Pavlov’s account gained 2,000 followers in the week following the Mashable post, Osuna said. Their Instagram account @pavlovthecorgi now has more than 17,900 followers.
“I had made him a little graduation cap because I thought it would be cute. … We never expected that picture to take off,” Osuna said.
Pavlov had posed around campus since the couple adopted him last Christmas Eve. The account follows Pavlov from when he was a puppy and features photographs of him at Janss Steps, Royce Hall and parks in Los Angeles.
Osuna said Pavlov also completed one of the most time-honored traditions at UCLA: dipping his paw in the Inverted Fountain to be “Bruin-tized.”
Though there are thousands of cute corgis in the world, Osuna said he thinks there is only one UCLA corgi. He said he thinks Pavlov is different from other UCLA dogs because he and Nguyen were on campus with Pavlov every day. This gave fans of the account more opportunities to see him.
Nguyen said she thinks people who aspire to graduate from a prestigious university like UCLA appreciated the comical take on this achievement.
People commented on Pavlov’s Instagram account that they were inspired by Pavlov’s journey through college, and felt that if a dog could graduate, they could too, she said.

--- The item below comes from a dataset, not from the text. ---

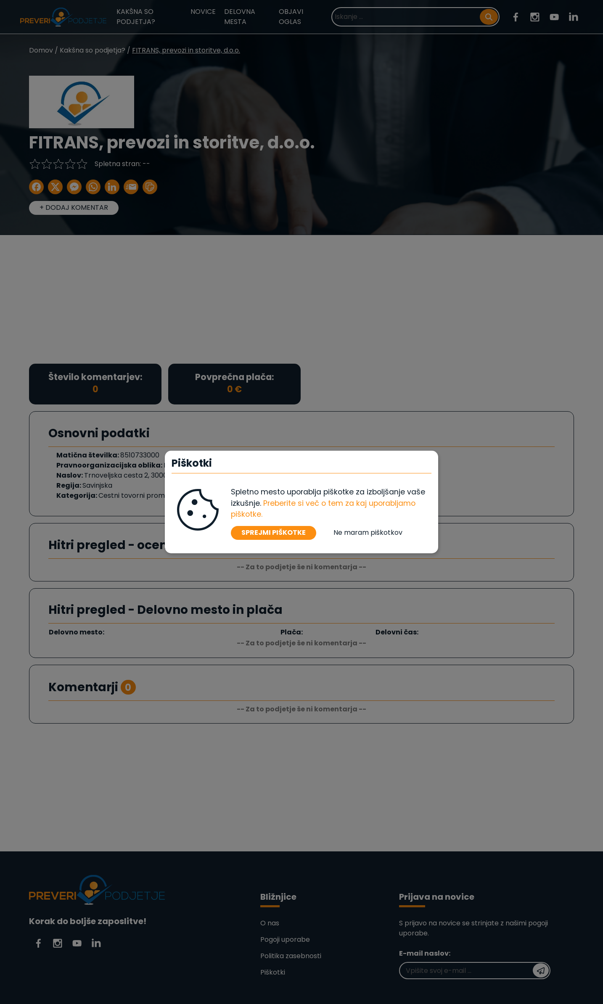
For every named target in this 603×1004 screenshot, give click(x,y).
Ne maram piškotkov (367, 532)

Michael Comaduran, the couple’s roommate and a UCLA alumnus, said he has seen the reach of Pavlov’s fame while walking him around their neighborhood.
“Any time I take him for a walk you would see everyone just stopping him and asking for pictures with him,” Comaduran said. “I’ve gotten girls’ numbers walking with him.”
Comaduran said he, Osuna and Nguyen frequently went to Santa Monica, where Pavlov encountered fans from UCLA as well as other parts of the state, who stopped to pet him.
Nguyen said she thinks the account resonates with people who can’t have dogs because of time commitments like school or work but are able to live vicariously through Pavlov’s posts.
Nguyen and Comaduran said that apart from attracting strangers from his Instagram fame, Pavlov has helped them through tough times with school and their families.
“He would help me get through my day and help me have a routine,” Nguyen said. “It wasn’t just me going through my own struggles. It was me and Pavlov.”
Pavlov has recently started modeling for Himalayan Dog Chews, and will be featured in Pet Product News, according to his account. But he won’t stray far from campus. Osuna and Nguyen said they plan to continue visiting friends at school.
“He’ll always be the UCLA corgi,” Osuna said.